Impact Benefit Agreements in a Falling Commodity Price Environment
The cash flow squeeze brought on by falling oil prices can create a conundrum for companies that have entered into Aboriginal Impact Benefit Agreements (IBAs) with local communities.
Fortunately, everyone is well aware that oil & gas is a cyclical business, so negative circumstances like falling oil prices are dealt with up front. Indeed, many obligations in IBAs are conditional on regulatory approvals and require corporate ratification when those approvals are received. IBAs also tend to give companies the right to reconsider the economics to determine whether they are still viable with the passage of time. The precise terms, of course, vary from project to project, but most IBAs have a fair bit of flexibility built into them.
Agreements should also provide for what happens where operations have begun but need to be scaled back or even shut down. The parties may agree that in the event of a temporary dip in prices, the agreements will remain intact but payments will be suspended for a stipulated time.
Things can be different, however, when it comes to other types of obligations. It’s quite common, for example, for responsibilities like environmental monitoring and community investments like building or completing the hockey arena to continue. The trade-off in many cases has First Nations showing flexibility if oil prices drop so long as the company agrees to fulfill its long-term relationship commitments. Short of mothballing the project, it seems, there is a negotiated expectation that the company will stay involved in the community.

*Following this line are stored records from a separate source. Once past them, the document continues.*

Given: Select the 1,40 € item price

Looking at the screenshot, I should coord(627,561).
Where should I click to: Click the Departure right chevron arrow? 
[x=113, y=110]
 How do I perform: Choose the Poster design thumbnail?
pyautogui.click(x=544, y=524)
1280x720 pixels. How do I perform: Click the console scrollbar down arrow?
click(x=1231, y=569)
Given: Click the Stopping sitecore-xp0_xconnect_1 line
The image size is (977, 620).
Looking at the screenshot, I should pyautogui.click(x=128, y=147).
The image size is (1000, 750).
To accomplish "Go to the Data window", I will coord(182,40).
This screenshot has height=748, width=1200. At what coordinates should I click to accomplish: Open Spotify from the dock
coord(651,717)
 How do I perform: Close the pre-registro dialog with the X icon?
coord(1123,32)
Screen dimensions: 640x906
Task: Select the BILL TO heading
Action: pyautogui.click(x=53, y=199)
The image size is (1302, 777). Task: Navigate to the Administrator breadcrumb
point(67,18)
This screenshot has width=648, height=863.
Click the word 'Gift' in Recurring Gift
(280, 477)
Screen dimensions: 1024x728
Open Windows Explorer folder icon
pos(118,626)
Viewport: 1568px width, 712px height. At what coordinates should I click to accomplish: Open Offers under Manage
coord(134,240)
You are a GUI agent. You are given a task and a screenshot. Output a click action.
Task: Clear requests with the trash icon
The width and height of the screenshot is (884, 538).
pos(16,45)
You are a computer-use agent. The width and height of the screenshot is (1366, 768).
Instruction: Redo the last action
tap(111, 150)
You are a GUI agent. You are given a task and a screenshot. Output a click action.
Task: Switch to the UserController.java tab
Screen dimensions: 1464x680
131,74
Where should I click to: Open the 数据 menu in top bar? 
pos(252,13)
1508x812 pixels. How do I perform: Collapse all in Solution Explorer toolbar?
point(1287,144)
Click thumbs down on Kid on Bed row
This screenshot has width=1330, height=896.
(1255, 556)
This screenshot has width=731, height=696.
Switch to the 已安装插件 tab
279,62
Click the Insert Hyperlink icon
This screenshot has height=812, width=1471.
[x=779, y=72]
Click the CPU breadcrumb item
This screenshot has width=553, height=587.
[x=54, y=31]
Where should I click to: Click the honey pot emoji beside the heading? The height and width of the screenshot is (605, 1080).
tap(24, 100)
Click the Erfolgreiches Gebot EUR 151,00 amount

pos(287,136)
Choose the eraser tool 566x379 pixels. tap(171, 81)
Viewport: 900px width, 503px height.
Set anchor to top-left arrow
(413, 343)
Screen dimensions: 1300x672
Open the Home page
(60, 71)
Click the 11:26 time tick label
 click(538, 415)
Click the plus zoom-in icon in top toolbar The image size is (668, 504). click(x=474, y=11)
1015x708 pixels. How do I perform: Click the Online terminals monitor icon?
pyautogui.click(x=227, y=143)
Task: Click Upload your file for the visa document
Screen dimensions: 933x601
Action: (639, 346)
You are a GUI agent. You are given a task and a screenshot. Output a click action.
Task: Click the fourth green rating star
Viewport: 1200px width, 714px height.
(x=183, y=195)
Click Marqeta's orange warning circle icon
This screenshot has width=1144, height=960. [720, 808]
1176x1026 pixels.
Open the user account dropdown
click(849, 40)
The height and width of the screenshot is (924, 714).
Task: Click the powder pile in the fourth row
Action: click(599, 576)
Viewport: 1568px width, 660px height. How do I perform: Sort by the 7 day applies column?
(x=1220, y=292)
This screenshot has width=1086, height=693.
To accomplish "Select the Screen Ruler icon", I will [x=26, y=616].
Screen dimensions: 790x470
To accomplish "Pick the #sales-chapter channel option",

Indeed, the public relations side is very important because a developer doesn’t want to destroy the relationships it has built with a community. Even if a company is no longer planning to mine the property itself, it may want to maintain its value—of which the relationships with the community are an important part—for a potential sale.
Oil & gas companies also have to be mindful of the lending community, which is evidencing a growing sensitivity to the risks associated with corporate–community conflicts. That sensitivity, as it turns out, appears to be grounded in hard economic reality: a recent study from the Harvard Kennedy School estimates that delay, including delay at the exploration stage, can add US$20 million weekly to the costs of a major mining project with capital expenditures of US$3–5 billion.
Sole-Sourcing Does Not Offend the Competition Act
In a significant vindication of oil & gas industry practice, the Alberta Court of Appeal ruled that Husky Oil Operations Ltd. and ExxonMobil Canada Ltd. did not offend the Competition Act by entering into a joint sole-sourcing agreement to reduce their fuel hauling costs.
Competitors in the industry commonly resort to joint purchasing agreements of this kind. The Court concluded that where such agreements are aimed at increasing efficiencies and reducing costs, they are not properly the target of anti-competition laws. The decision appears to recognize that cooperation is an important aspect of oil & gas development in Alberta and, as such, legitimate joint venture activity by oil & gas industry participants will not be treated as anti-competitive when the activity is directed toward a legitimate business purpose.
The decision came in the context of a civil claim brought by a local fuel hauler, Kolt, alleging a breach of a pre-2010 version of section 45 of the Competition Act. The section created a criminal offence when two or more persons agreed to unduly prevent or lessen competition in the “production, manufacture, purchase, sale or supply of a product.” Kolt and another fuel hauler, Cardusky Trucking, operating in the same area, were approached by Husky and ExxonMobil, who were seeking a sole-sourcing agreement to reduce their fuel hauling costs. Husky and Mobil had previously divided their hauling requirements between the two companies. After evaluating both companies on a number of criteria, however, the oil giants awarded the contract to Cardusky.
Kolt shut down its operations and sued. The trial judge concluded that Husky and Mobil had “enormous degrees of market power” over fuel haulers in the region and that there were significant barriers to entry in the fuel hauling market. The sole-sourcing agreement, therefore, not only resulted in an undue lessening of competition but also effectively forced the closure of Kolt’s business. The judge awarded Kolt $5 million in compensatory damages and $1 million in punitive damages.
The Court of Appeal overturned the award, ruling that the trial judge had erred by holding that the sole-sourcing agreement “unduly” lessened competition. The “undue” requirement, the Court ruled, was there to ensure that parties had a fair opportunity to compete for business, and not to prohibit rationalization of operations and reduction of unnecessary costs. As the Court of Appeal saw it, the trial judge overlooked the fact that Kolt had an opportunity to bid on the contract. The court also noted that the oil companies made no attempt to reduce the haulers’ profit margins, the prices they charged, or the volume of work that would be available. The result, the court concluded, would have been the same if Husky and ExxonMobil supplied their own hauling services.
Although the decision arose in the context of an earlier version of the criminal conspiracy provisions of the Competition Act, it has quieted industry concerns over joint purchasing practices. Not only did the Court of Appeal right a troubling result from the lower court, lawyers note, it also commented that this type of conduct would not be caught under the current provisions of the legislation.